Reputation: 6139
I am trying to do a chaning Job.
So to some point I want to access the args (public static void main(String[] args)
).
say args[0] in mapper.
Is there a way to access those values in mapper rather than sending them to function and accessing? Alternative Solution
conf.set("args", args[1]);
job1.setJarByClass(BinningDriver.class);
FileSystem fs1 = FileSystem.get(conf);
job1.setOutputKeyClass(Text.class);
job1.setOutputValueClass(Text.class);
job1.setMapperClass(BinningInput.class);
job1.setInputFormatClass(TextInputFormat.class);
job1.setOutputFormatClass(TextOutputFormat.class);
Path out = new Path(args[1]+"/Indexing"); //Output goes to user output location/indexing
if(fs1.exists(out)){
fs1.delete(out,true);
}
FileInputFormat.addInputPath(job1, new Path(args[0]));
FileOutputFormat.setOutputPath(job1, out);
}
Mapper
public void setup(Context context){
Configuration conf = context.getConfiguration();
String param = conf.get("args");
System.out.println("args:"+param);
}
This Works
Upvotes: 0
Views: 540
Reputation: 7462
Args[] is the input parameter of the main function of the Driver class. The only way to access this parameter is from within the Driver (the scope of this parameter is only the main function). So, if you want to pass these to the mapper, you will need to pass them as parameters (e.g. add this information to the Distributed Cache and get it from the configuration of the mappers).

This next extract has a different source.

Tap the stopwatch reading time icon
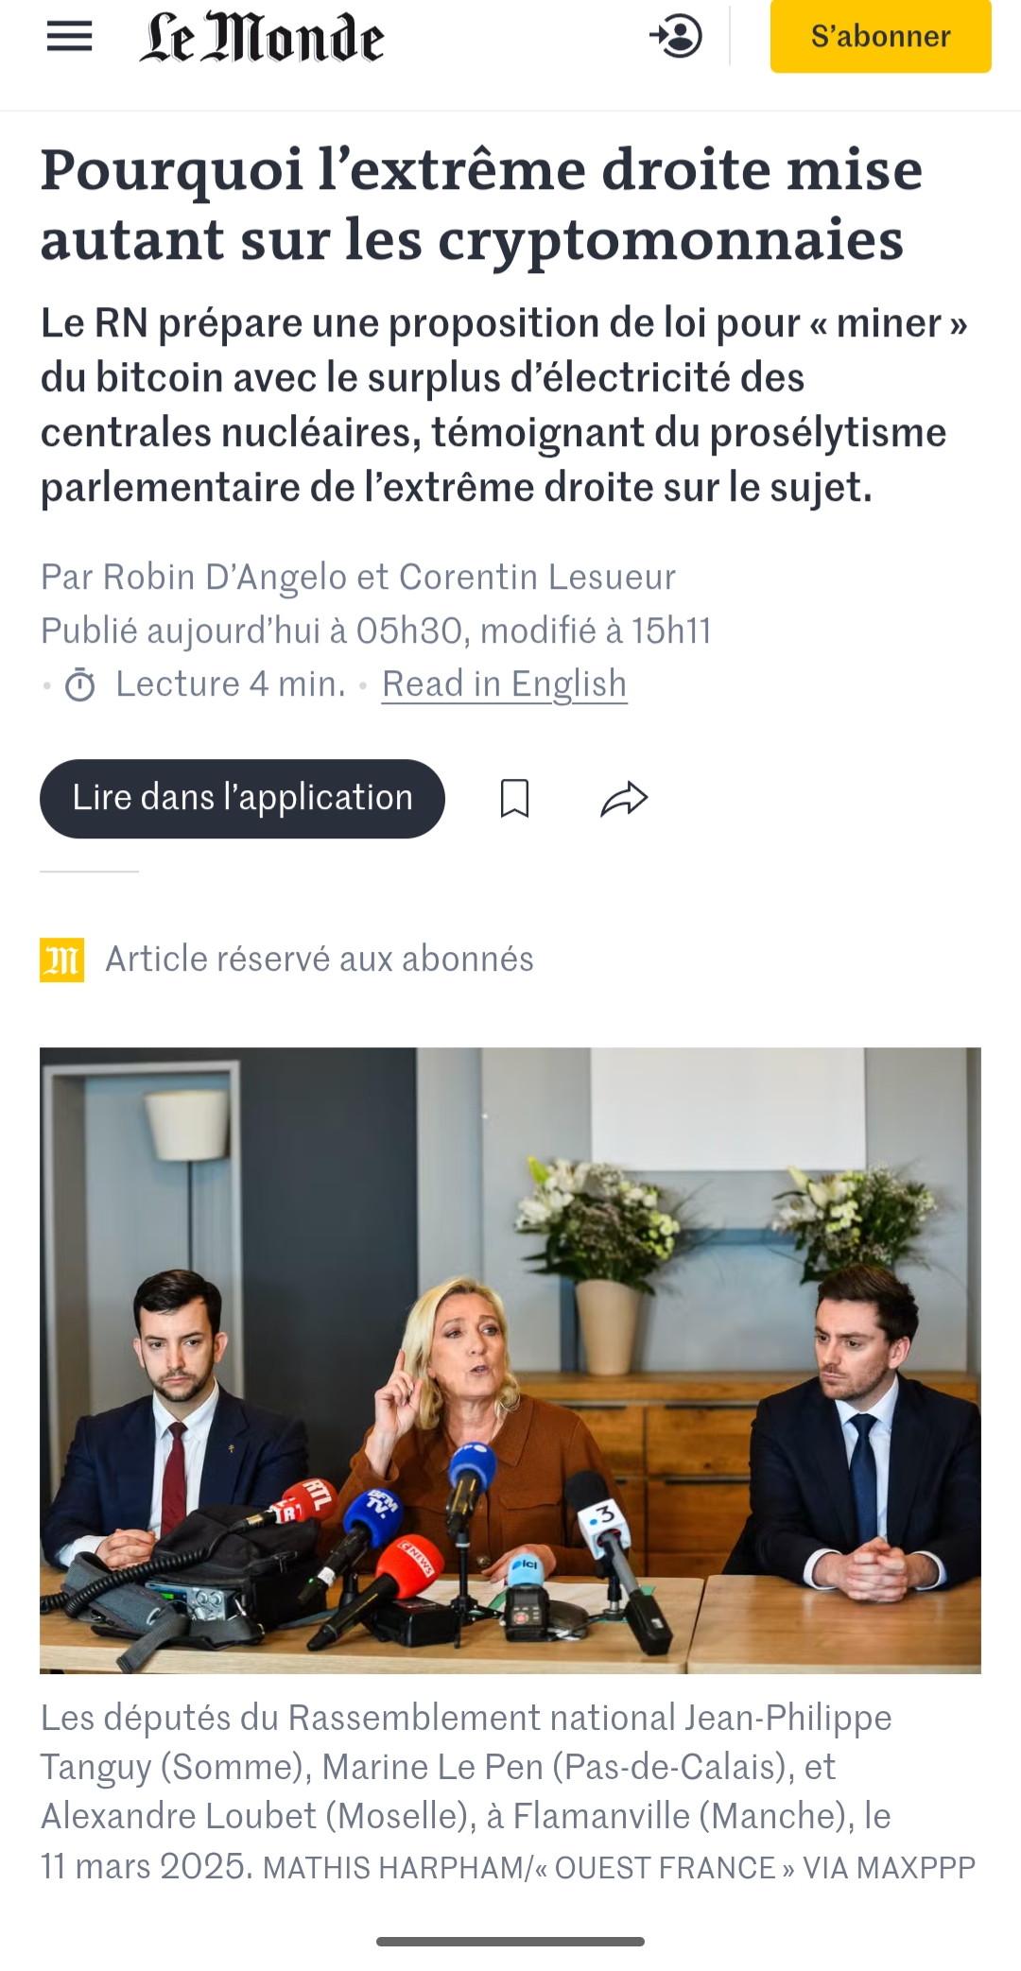This screenshot has height=1971, width=1021. (x=80, y=684)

If you simply want to pass some parameters, check this article, and replace "123" with args[2], or whatever arg you are interested in.
If you want to pass a whole file for processing, do the following:
Example:
main method in the Driver class:
public static void main(String[] args) {
...
FileInputFormat.setInputPaths(conf, new Path(args[0]));
FileOutputFormat.setOutputPath(conf, new Path(args[1]));
...
try {
DistributedCache.addCacheFile(new URI(args[2]), conf);
} catch (URISyntaxException e) {
System.err.println(e.toString());
}
....
}
In the Mapper, before the map() method, define the configure method (I am using hadoop 1.2.0):
Set<String> lines;
public void configure(JobConf job){
lines = new HashSet<>();
BufferedReader SW;
try {
localFiles = DistributedCache.getLocalCacheFiles(job);
SW = new BufferedReader(new FileReader(localFiles[0].toString()));
lines.add(SW.readLine());
SW.close();
} catch (FileNotFoundException e) {
System.err.println(e.toString());
} catch (IOException e) {
System.err.println(e.toString());
}
}
For more information on how to use the Distributed Cache, see the API: http://hadoop.apache.org/docs/stable/api/org/apache/hadoop/filecache/DistributedCache.html
Upvotes: 1